Drawing on a wealth of case studies from across human history and its breadth of cultures, World on the Move aims to help people appreciate migration histories - their own and those of others. The exhibition has been designed to travel to public libraries, museums, and community centers around the world for a target audience of primary and secondary school-age visitors. As host institutions may not have educators or docents on hand to actively guide and interact with visitors, the exhibition design accommodates flexible self-navigation, with modular panel displays and accessible interactive components.
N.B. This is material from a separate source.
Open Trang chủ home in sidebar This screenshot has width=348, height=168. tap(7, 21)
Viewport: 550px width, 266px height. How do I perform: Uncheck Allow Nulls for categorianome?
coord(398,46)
Host institutions can customize their presentations with displays that feature local stories and public programs.
Refugees in transit charge their cell phones outside a train station in Budapest, Hungary. The city is a common transit point for migrants moving from Southwestern Asia to Central Europe.
Source: Photo by Zoltan Balogh / MTI via AP.
This exhibition has been designed to inspire visitors to:
- Be curious about the long history of human migration.
- Appreciate the complexity and diversity of migration stories.
- Recognize that migration is a shared human experience.
- Feel safe to discuss issues surrounding migration.
- Share migration stories with family members, neighbors, and friends.
- Feel proud of their family's migration stories.
- Gain greater empathy toward migrants in their communities and elsewhere.
- Ask critical questions about migration.
- Consider their beliefs and opinions about migration.
One may notice that the overall goals for the visitors' experiences are as affective as they are cognitive. The exhibition does not directly ask visitors to identify the migration routes through which humans have come to populate the world or the types of evidence that have enabled researchers to recreate these routes, as a classroom teacher might do. Instead, we mean for visitors to be curious, appreciate complexity, share stories, and feel proud.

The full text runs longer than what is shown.